═══ Extrait du document ═══

Des modifications seront bientôt apportées aux lois sur la protection des renseignements personnels : comment préparer votre organisation au projet de loi C‑27 (Loi de 2022 pour la mise en œuvre de la Charte du numérique)

10 April 2023

Introduction du projet de loi C‑27

Le 16 juin 2022, le gouvernement fédéral a présenté le projet de loi C‑27, Loi de 2022 sur la mise en œuvre de la Charte du numérique. Il a fait l’objet d’un débat au Cabinet en novembre 2022. Ce projet de loi vise à modifier et à introduire différents textes législatifs relatifs à la protection des renseignements personnels et de la vie privée. Le gouvernement fédéral avait présenté un projet de loi similaire, le projet de loi C‑11 (Loi de 2020 pour la mise en œuvre de la Charte du numérique), avant les élections fédérales d’octobre 2019, mais il ne l’a pas adopté avant l’annonce des élections. Le projet de loi C‑27 fonde une grande partie de ses dispositions sur le projet de loi C‑11, mais il comporte plusieurs changements notables (dont bon nombre reflètent les commentaires reçus au sujet du projet de loi C‑11).

═══ Données fournies ═══

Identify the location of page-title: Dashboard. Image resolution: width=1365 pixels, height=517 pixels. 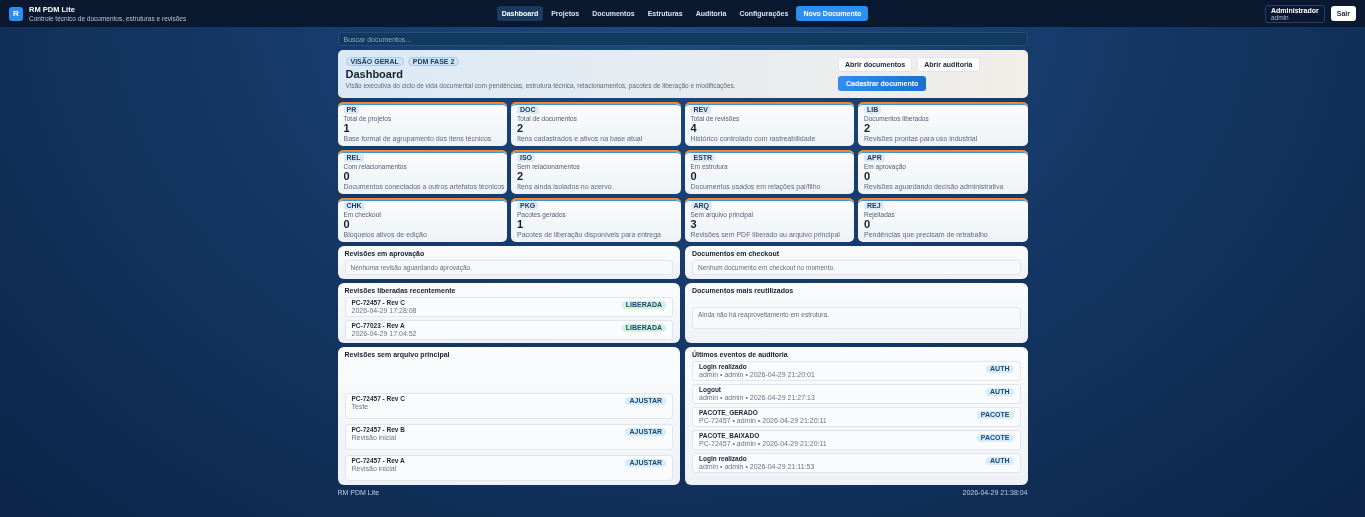
(374, 74).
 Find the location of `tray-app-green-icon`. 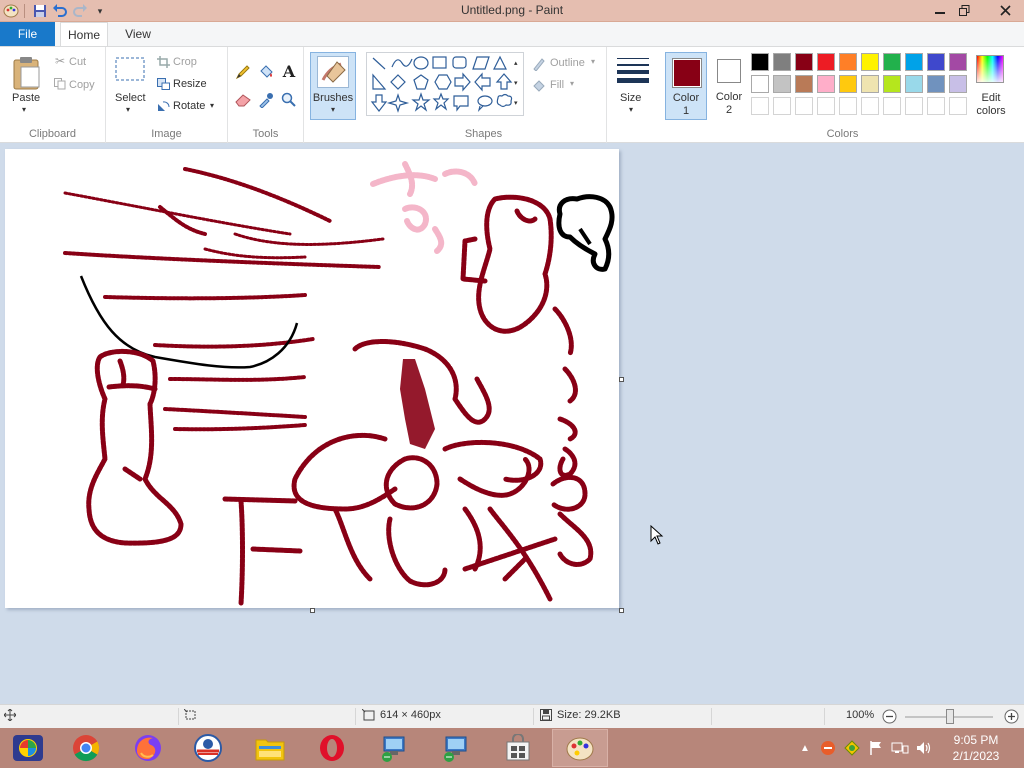

tray-app-green-icon is located at coordinates (852, 748).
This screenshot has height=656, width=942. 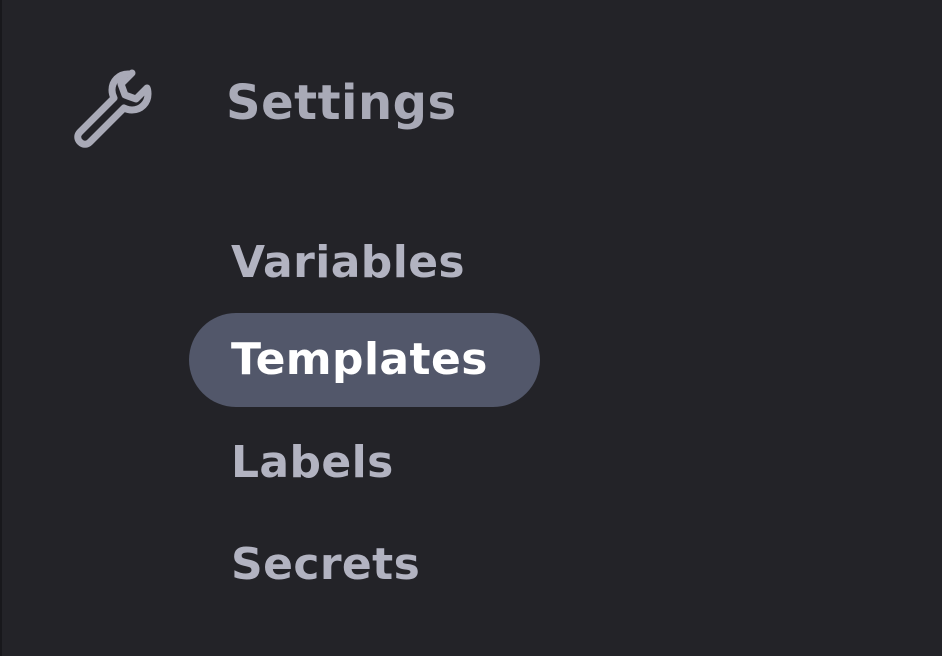 I want to click on sidebar-item-secrets: Secrets, so click(x=365, y=565).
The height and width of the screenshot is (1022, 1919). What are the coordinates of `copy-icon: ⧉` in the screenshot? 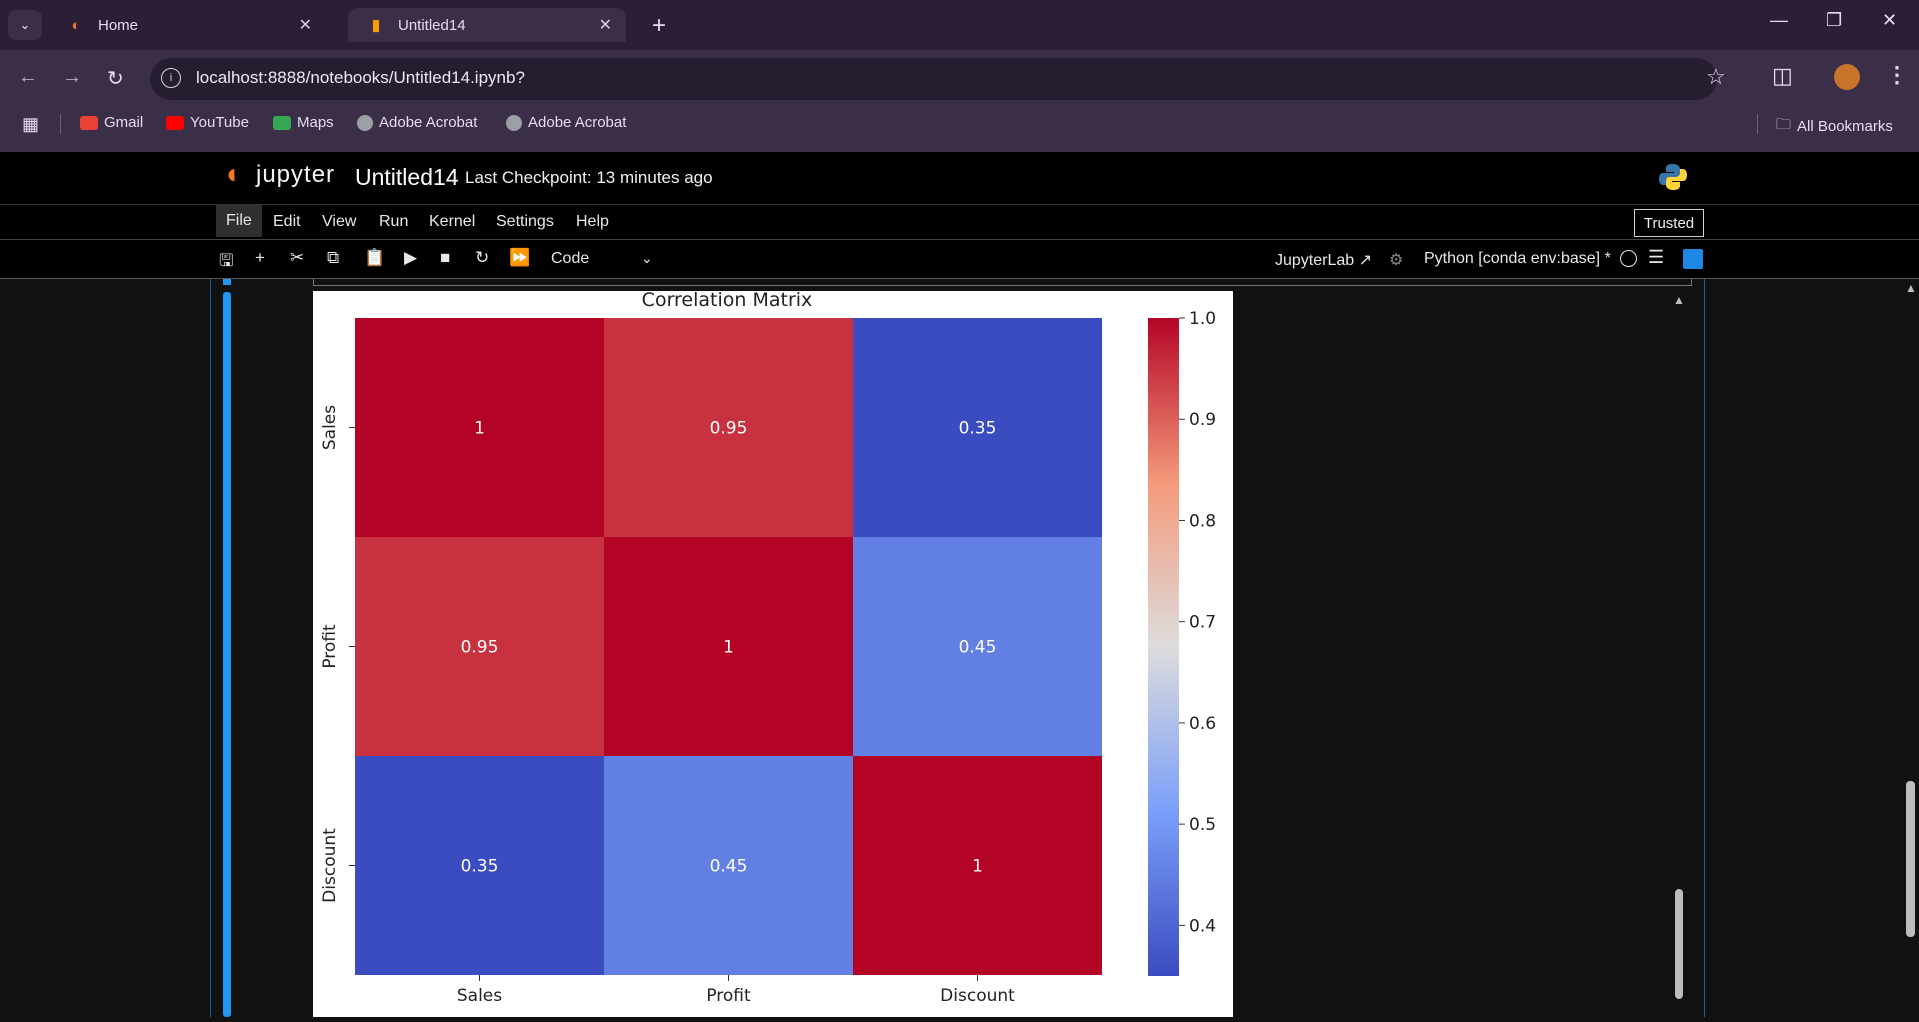 It's located at (333, 258).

═══

Travail à faire:
• a. Répondez aux questions suivantes à partir de l'extrait sur le projet de loi C‑27 :
(i) À quelle date l'extrait est-il daté ?
(ii) Quel jour le gouvernement fédéral a-t-il présenté le projet de loi C‑27 ?
(iii) Sur quel projet de loi antérieur le projet de loi C‑27 fonde-t-il une grande partie de ses dispositions ?
• b. Recopiez fidèlement le passage de l'extrait sur le projet de loi C‑27 qui s'ouvre sur les mots contenant « 10 April 2023 » et se clôt sur « projet de loi C‑11). ».

Corrigé des exercices:
• a.
(i) Le 10 avril 2023.
(ii) Le 16 juin 2022.
(iii) Sur le projet de loi C‑11 (Loi de 2020 pour la mise en œuvre de la Charte du numérique).

• b.
10 April 2023

Introduction du projet de loi C‑27

Le 16 juin 2022, le gouvernement fédéral a présenté le projet de loi C‑27, Loi de 2022 sur la mise en œuvre de la Charte du numérique. Il a fait l’objet d’un débat au Cabinet en novembre 2022. Ce projet de loi vise à modifier et à introduire différents textes législatifs relatifs à la protection des renseignements personnels et de la vie privée. Le gouvernement fédéral avait présenté un projet de loi similaire, le projet de loi C‑11 (Loi de 2020 pour la mise en œuvre de la Charte du numérique), avant les élections fédérales d’octobre 2019, mais il ne l’a pas adopté avant l’annonce des élections. Le projet de loi C‑27 fonde une grande partie de ses dispositions sur le projet de loi C‑11, mais il comporte plusieurs changements notables (dont bon nombre reflètent les commentaires reçus au sujet du projet de loi C‑11).